After lazy days of freedom, barges of laundry, and countless pantry raids, the buses are back. This time, it wasn’t Thing Two shouting, “Go on past, prison bus. Go on past!” It was me.
I love summer. This one, in particular, has been special. I call it The Summer of the Girl.
Baby Tessa Elizabeth kicked things off with her arrival back in May. The Schrock census being what it is (heavily skewed toward the males), she was a most welcome addition.
Then came Halli Grace, born on a hot July day to my brother and his wife. Her very name puts a lump in my throat. Halli means “unexpected gift,” the perfect name for this baby such a long time in coming. And Grace? Well, that explains itself.
As a mother of sons, I have not been called to raise girls. However, I’m an aunt, and thanks to the babies, the niece count now stands at nine. Then there’s this – somewhere in the world, there are four girls that will one day marry my boys. It is for these 13 precious reasons that I care deeply about what girls today are facing.
In a survey of its female participants, the Boys and Girls Club found that an astonishing 44% had no male role models. They identified their top stressors as being relational issues with boys and/or parents, drugs and alcohol, peer pressure, and social issues.
Curious, I decided to do a survey of my own and asked blog readers these three questions: What top three issues are you concerned about that are facing girls today? What is different about raising a girl now than when you were growing up? What are you doing, if you have a girl, to help her to be healthy and confident in her womanhood?
In response to the first question, women overwhelmingly listed the media and the sexualization of our culture as top concerns. Closely linked were modesty issues, body image, and struggles with self-esteem.
“I am shocked by the sexualization of tweens,” someone wrote. “Why can’t little girls just be little girls? I remember still trading stickers with my friends in sixth grade, not wanting to wear makeup yet, and not being really sure I wanted to grow up.”
One mother, a pastor’s wife, said, “As I work with teen girls, I have been increasingly made aware that there is a lack of knowledge of healthy sexuality.”
“It’s overwhelmingly common to not be a virgin when you get married these days. All forms of media promote sexuality. Clothes for even young girls are getting ridiculous. Nothing makes it easy for parents who have different values,” a mother of two daughters replied.
This was echoed by another mom who said, “It’s tough to have higher moral standards in a world that says, ‘Everyone is doing it, and you must be a prude if you don’t.’” She added, “I think body (image) issues and self-esteem are huge. There is so much emphasis on outward appearance. Even a curvy girl, not heavy, will feel less beautiful because she doesn’t look like Hollywood or even her friends.”

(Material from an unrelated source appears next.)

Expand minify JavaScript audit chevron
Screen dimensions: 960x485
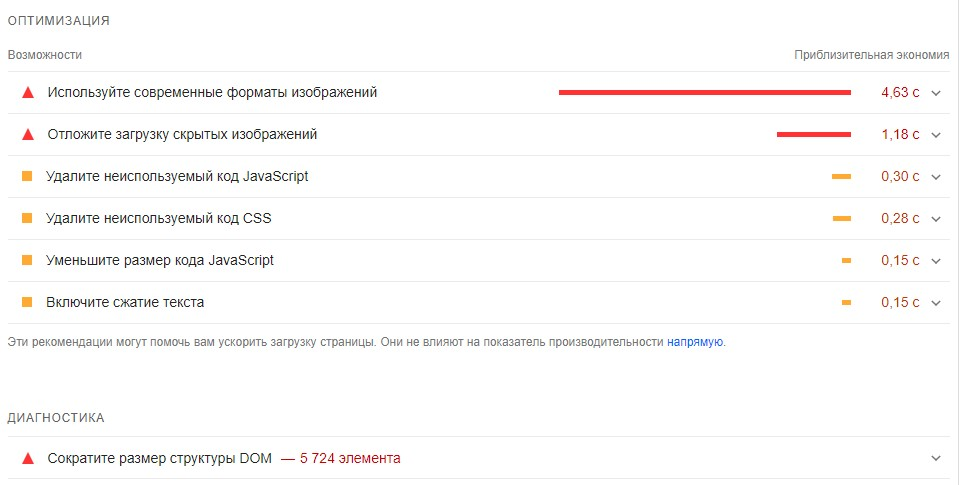pos(936,261)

Another mother agreed, adding, “I believe that America’s society has pushed a certain image for girls. We idolize Hollywood and think if we’re not all a size 2 to 4, then we’re overweight. This causes some really big self-esteem issues.”

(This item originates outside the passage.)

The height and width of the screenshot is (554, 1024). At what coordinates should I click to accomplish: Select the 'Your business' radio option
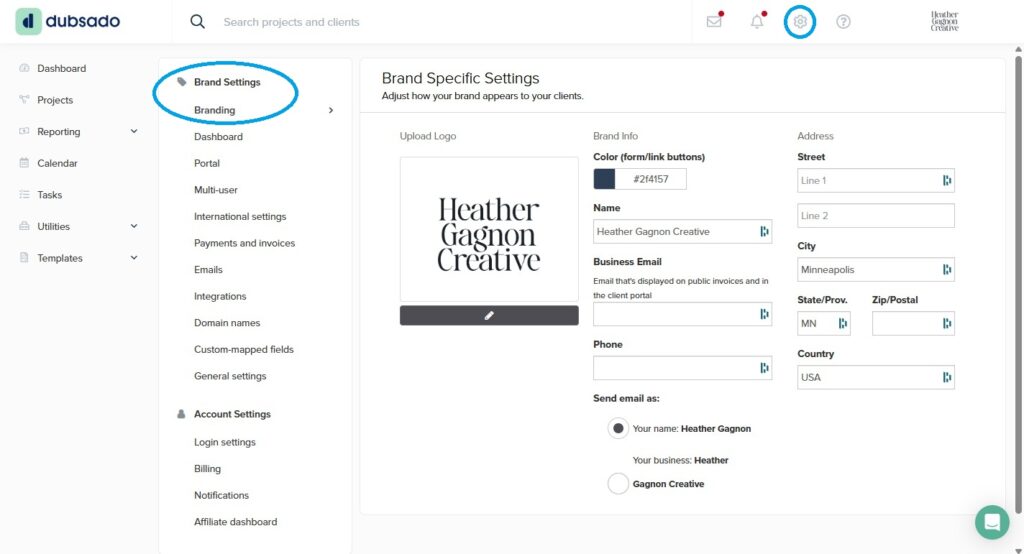pyautogui.click(x=618, y=484)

A second area of concern for respondents was today’s social technology; in particular, texting and Facebook. They also identified this as being a major difference from their own childhoods.
“Call me way old fashioned, but I feel like texting and Facebook may be leaving some girls in superficial friendships,” said one mom.
“You also get cyber bullying, sexting, and a host of other issues,” a friend added. “Who knows what else there will be in eight years when I have a teenager?”
The issues raised in these surveys are sobering. There is much that is set against the girls of today. Society isn’t making it easy to grow up healthy, confident, and pure. Very few escape unscathed. What can be done?
On a local level, the Boys and Girls Club has launched an initiative called Girls in Focus to tackle these issues. With programs like Go Girls Go, Bully Prevention, Etiquette and Cautions for Facebook and Texting, and many others, they are working hard to instill confidence and to teach healthy lifestyles to girls.
As for the women who responded to my survey, they, too, are pouring themselves into their girls. They’re affirming their worth. They’re encouraging the use of their gifts. They’re giving them a moral compass and a foundation of faith. They’re modelling for them what a confident women look like. All of that, and they’re praying, too.
And that’s what I can do for “my” girls. I can show them what security looks like by knowing who I am in Christ. I can live out a strong, joyful faith that will draw them to the source. I can affirm their value and encourage them, and I can pray.
I may not be raising girls, but I can help. And so can you.